Gran Sabana no postal

Mi madre siempre dice que vivo "en el fin del mundo". Yo vivo en la Gran Sabana, en el sureste extremo de Venezuela, en un sitio tan distante
y tan distinto que hasta se me ocurrió quedarme a vivir. Los invito a conocer esa Sabana que experimento en mi cotianidad: la Gran Sabana no postal.

lunes, 9 de noviembre de 2015

Por treinta gramas de oro

En las comunidades de acceso aéreo de abren cada vez más minas. A cambio del oro que los indígenas pemón reclaman como recurso de sobrevivencia, la naturaleza paga con selvas milenarias y aguas cristalinas.Fotografía: http://www.adamsamigos.net/




El día era soleado con nubes dispersas y altas sobre el azul infinito. Desde el aire, JG se emocionó ante tanta selva. Respiró profundísimo y exhaló largo. Abajo, descubrió a la comunidad, dos hileras de casas techadas en zinc con paredes de madera; al centro, la avioneta caía sobre la pista hecha de granzón rojo. Después de media hora de vuelo, JG aterrizó en San José de Awarauka el seis de mayo de 2015.

## QUÉ HACER:
Escribe la continuación del texto de arriba sobre la Gran Sabana a partir de su última oración.

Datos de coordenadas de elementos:
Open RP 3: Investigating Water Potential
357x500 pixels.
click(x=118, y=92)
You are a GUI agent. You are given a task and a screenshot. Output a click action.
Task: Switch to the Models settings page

## LA RESPUESTA:
JG ama la naturaleza. Lo emociona. Lo conmueve. Pero a su mamá, quien fue a la mina como cocinera, le fue bien. Después de un mes de trabajo duro, ella regresó son 50 gramas de oro. Por aquellos días, el equivalente a 350 000 bolívares. Se compró una lavadora híper automática. Hizo un buen mercado. Arregló su casa en Santa Elena de Uairén, la capital del municipio Gran Sabana en el extremo sureste de Venezuela y entonces, él decidió dejar de cargar gaveras de refresco, de llevar y traer víveres y enseres hacia y desde Roraima, de limpiar patios.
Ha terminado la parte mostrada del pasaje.